The best thing that can be said about shingles is that the disease normally affects just a small strip of one side of your body. Many of its sufferers complain of pain that’s both intense and unrelenting.

Shingles is caused by the herpes zoster virus. The skin rash and blisters that mark its presence often appear in a stripe. The initial outbreak causes chickenpox. However, the virus lurks in the body and can cause shingles years later.

According to shingles.com, the classic symptoms of shingles are fever, headache, nausea, and chills. Signs of the illness vary according to which of its two stages you’re experiencing, but most patients also complain of significant itching.

The prodomal stage begins around two to five days prior to the appearance of a skin rash. During this phase, you’re likely to experience the standard symptoms. Some patients also undergo numbness on one side of their face or body. Tingling, burning, or a kind of shooting pain might affect that side, with discomfort that can be either intermittent or constant. Itching on one side of the body or the face is also common.

Once shingles has progressed to the eruptive stage, you’ll see redness and swelling at the pain site. Blisters filled with a clear fluid will be present, with new ones erupting for as long as five days. They might form a continual band called a dermatome or appear in patches in a scattered pattern. At this point, they resemble chicken pox.

Individuals in the second stage of an outbreak can find the blisters incredibly painful. Others report an itchy, mildly irritating sensation. Shingles blisters fill with pus within 14 days, then form a scab.
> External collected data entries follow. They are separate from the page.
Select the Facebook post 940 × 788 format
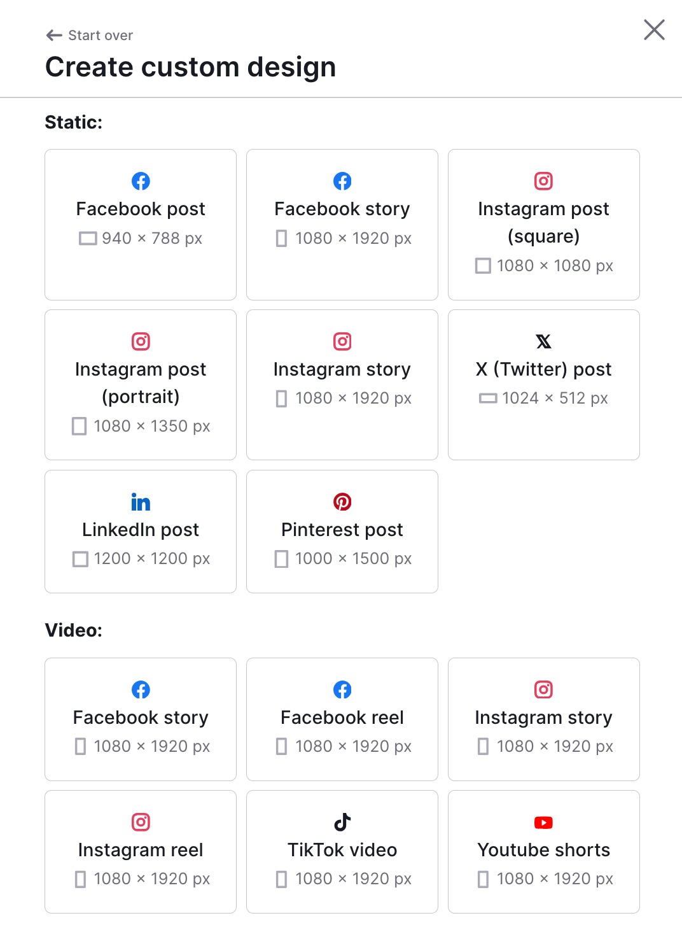682x932 pixels. [141, 224]
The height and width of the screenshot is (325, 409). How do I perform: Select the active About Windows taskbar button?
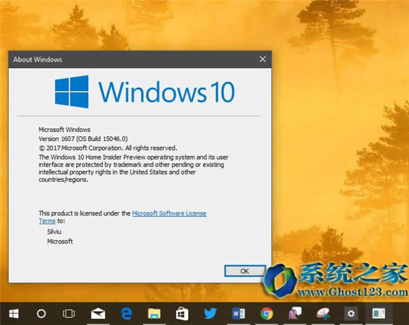click(376, 313)
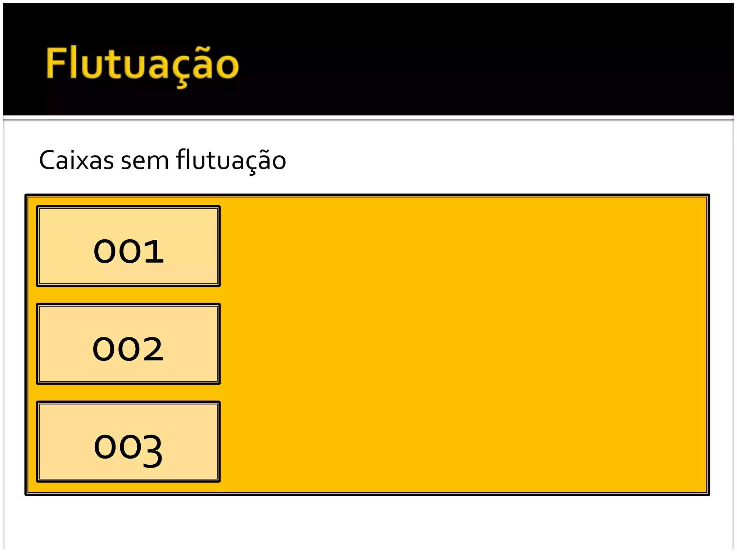This screenshot has width=737, height=552.
Task: Select the word Caixas in the subtitle
Action: (x=76, y=160)
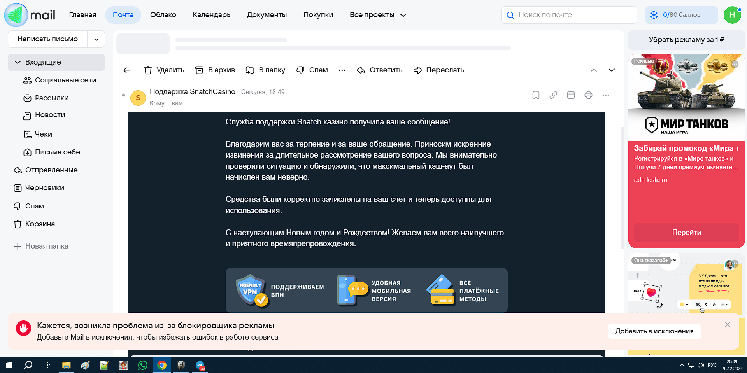Click the back arrow to return to inbox
Image resolution: width=747 pixels, height=373 pixels.
pos(126,70)
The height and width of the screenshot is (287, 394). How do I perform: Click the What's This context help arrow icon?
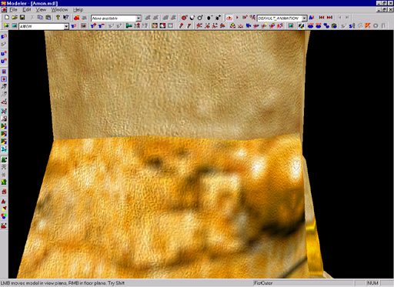coord(65,18)
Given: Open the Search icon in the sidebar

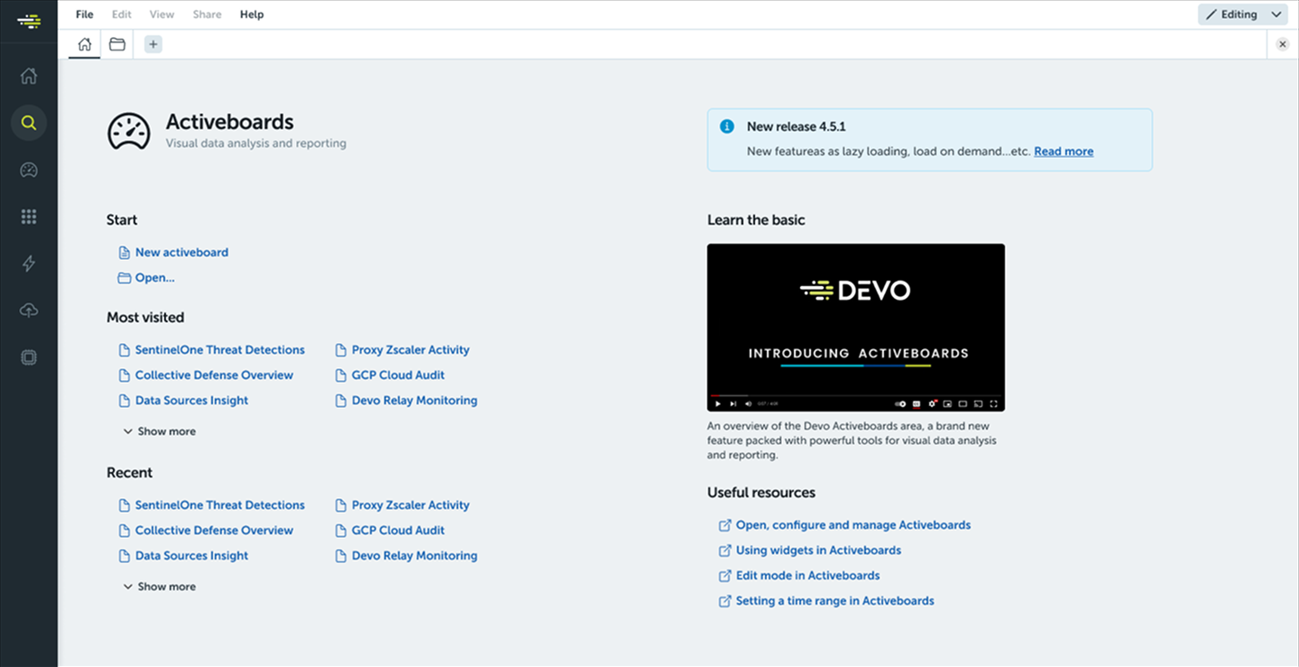Looking at the screenshot, I should coord(28,123).
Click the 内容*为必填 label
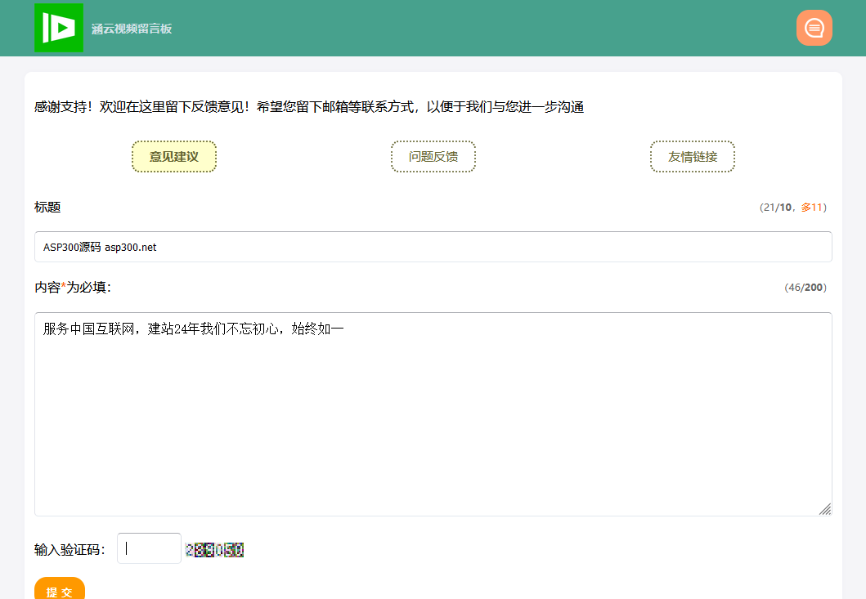866x599 pixels. (72, 288)
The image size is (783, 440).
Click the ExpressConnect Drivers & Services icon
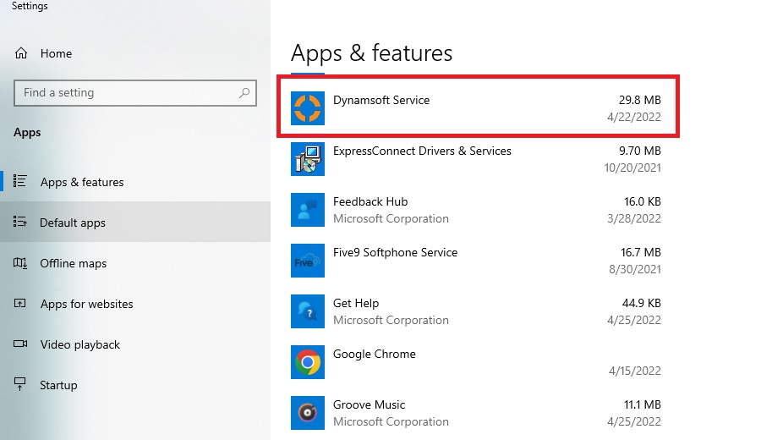pos(308,159)
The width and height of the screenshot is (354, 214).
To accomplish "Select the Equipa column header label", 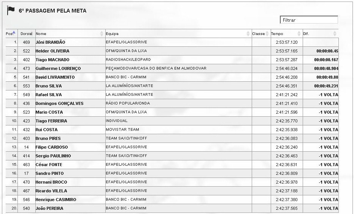I will (112, 34).
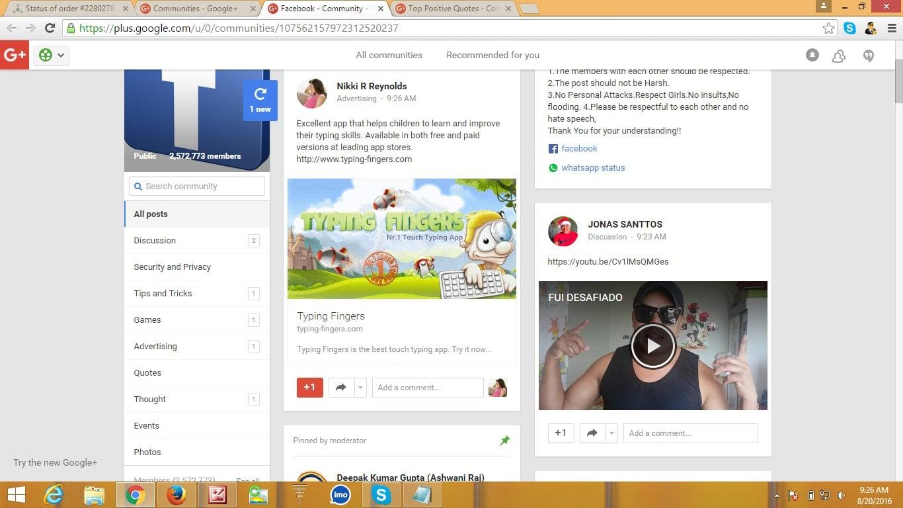Open share options dropdown on Typing Fingers post
The image size is (903, 508).
click(360, 388)
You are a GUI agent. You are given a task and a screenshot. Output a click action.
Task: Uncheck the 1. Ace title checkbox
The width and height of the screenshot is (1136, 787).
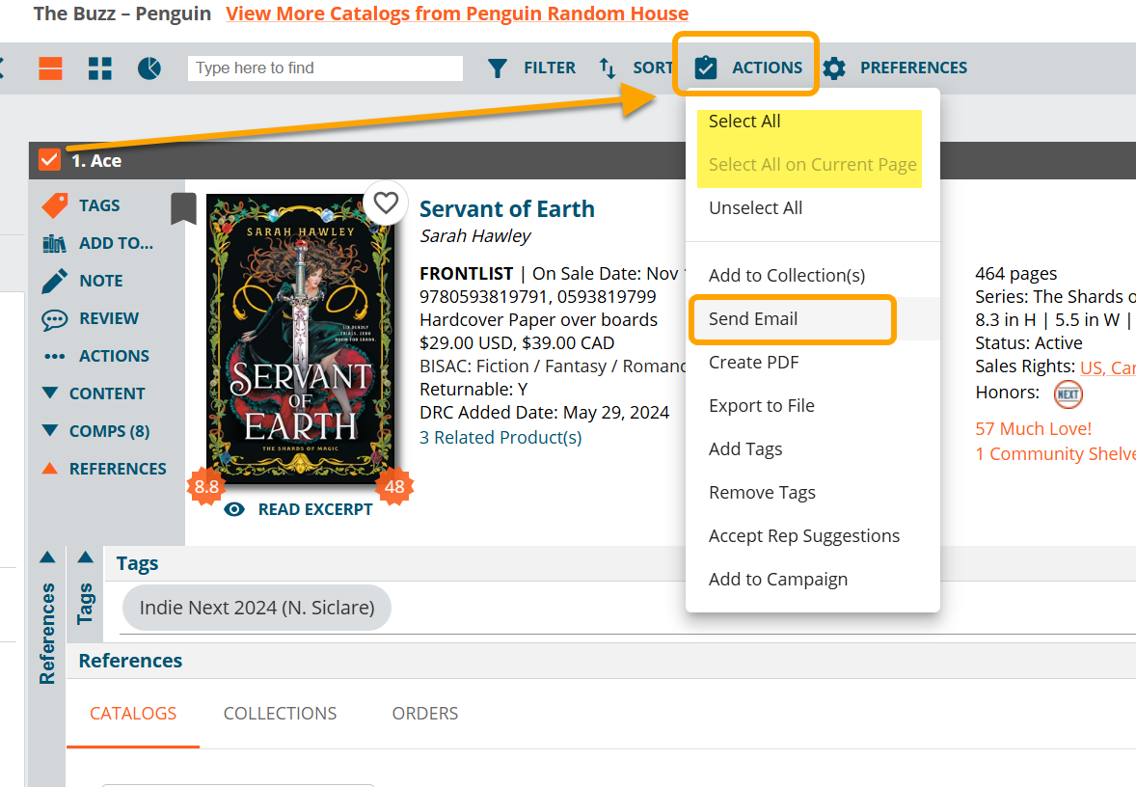pos(49,160)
Once you start to see scabs, the blisters no longer contain any virus. The rash usually disappears between three and five weeks after onset. While you shouldn’t have scars, you might note some skin discoloration in the affected area.

Shingles nearly always clusters on just one side of the body. The typical areas affected include one side of the torso, the waistline, one side of the face, and the derriere. The virus is also commonly found on an arm or a leg.

For most healthy people, shingles is not considered dangerous. However, it’s possible to develop complications. One of the most common is severe pain once the blisters have disappeared. This condition can last for months or years after the outbreak and is called postherpetic neuralgia (PHN).

The Mayo Clinic reports that for many, pain is the first symptom of a shingles episode. It’s important to contact your doctor promptly if you suspect your symptoms point to the virus. Three situations warrant quick medical attention:

  1. You note pain and a rash near your eyes.
  2. Either you or a family member has a weakened immune system due to illness or medication.
  3. The rash is painful and widespread.

Medical intervention for shingles involves prescription medications such as FAMVIR (famiciclovir) to reduce the symptoms and help blisters heal more quickly. In order for the drug to work properly, however, you must start it within 72 hours after the rash appears.